» **Action item**
Beginning with the line in which "This screenshot has" appears, transcribe each line word for word until the records end. Do not include pictures.

» **Material shown**

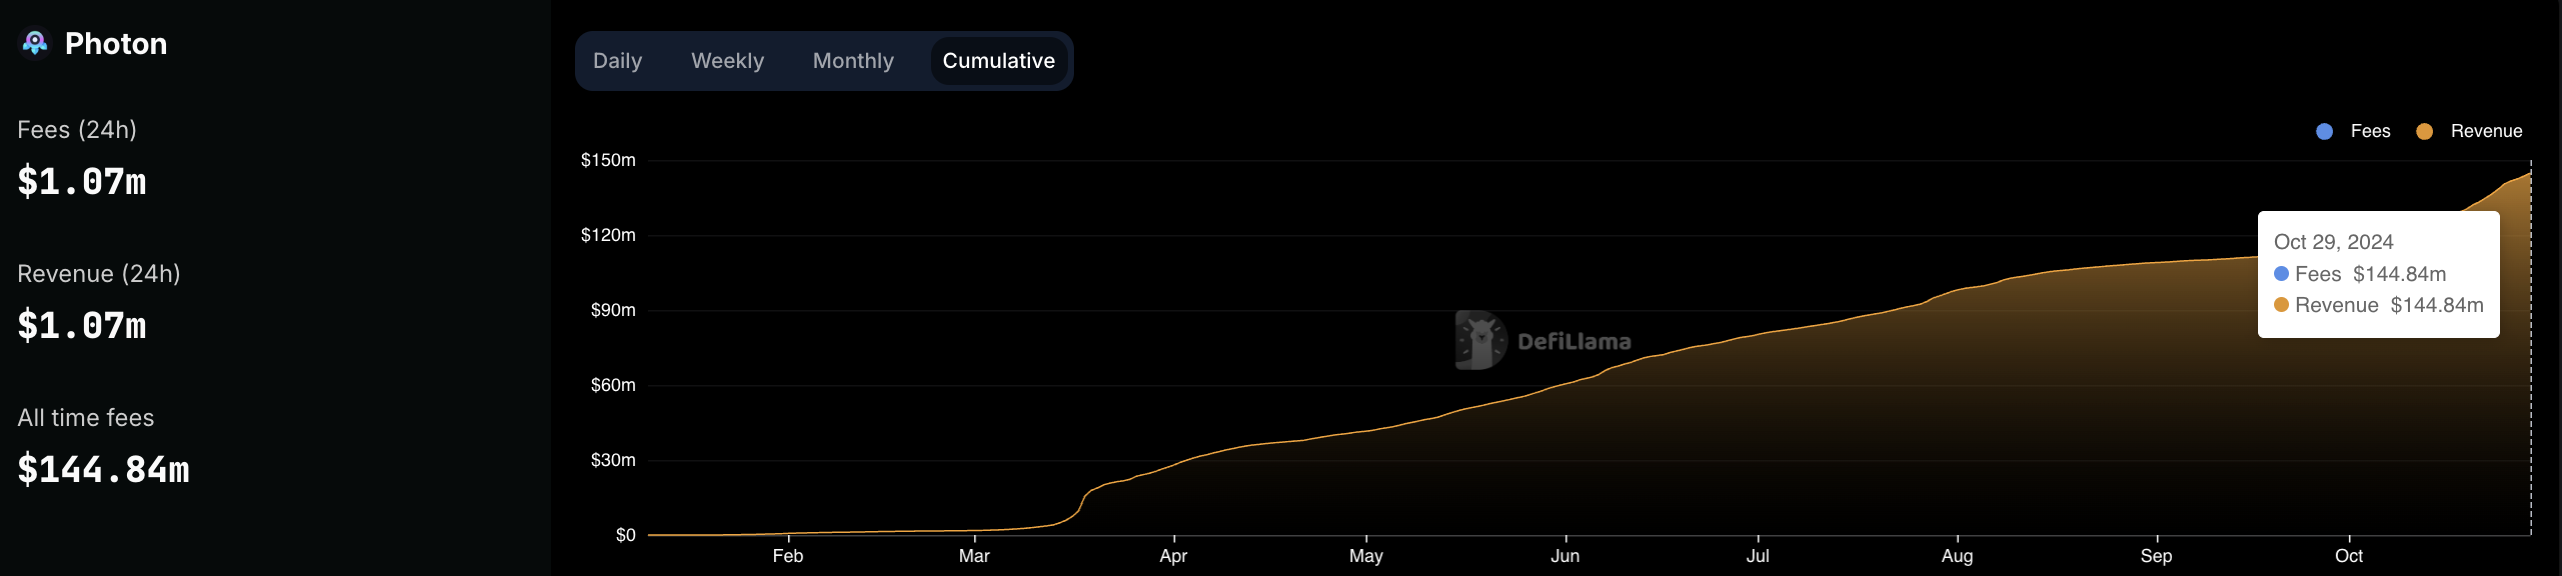Click the orange Revenue legend dot

2424,132
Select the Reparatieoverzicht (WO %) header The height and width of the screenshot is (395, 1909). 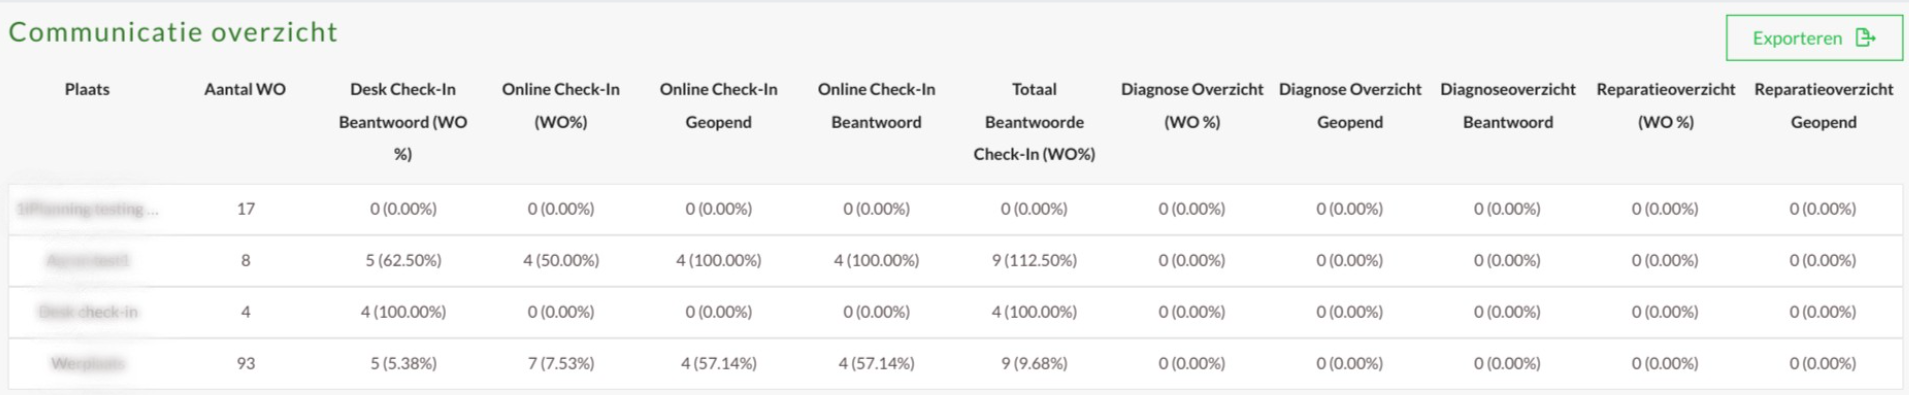click(1666, 105)
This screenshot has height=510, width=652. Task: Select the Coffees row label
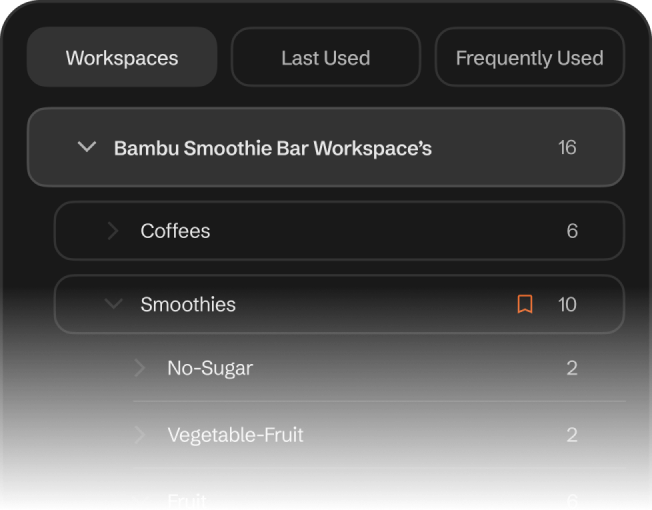tap(175, 231)
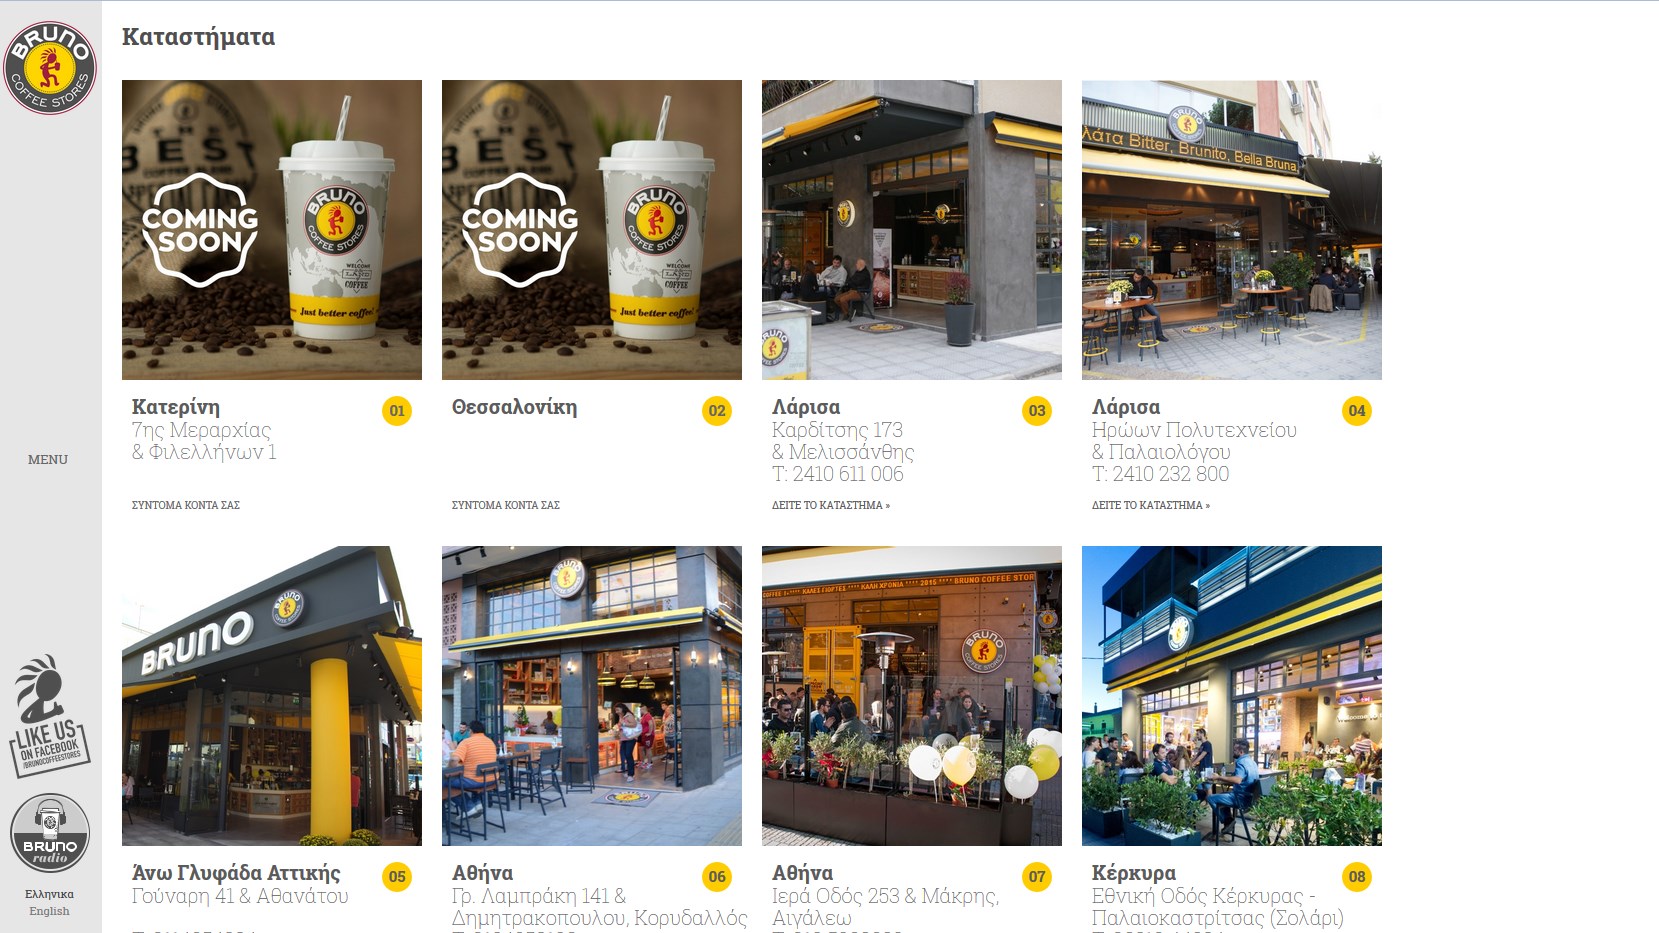Viewport: 1659px width, 933px height.
Task: Click the yellow 03 number badge
Action: [1037, 411]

» **Exercise solution**
This screenshot has height=510, width=652. Task: Select the Coffees row label
tap(175, 231)
Viewport: 1659px width, 933px height.
Task: Click the yellow 03 number badge
Action: [1037, 411]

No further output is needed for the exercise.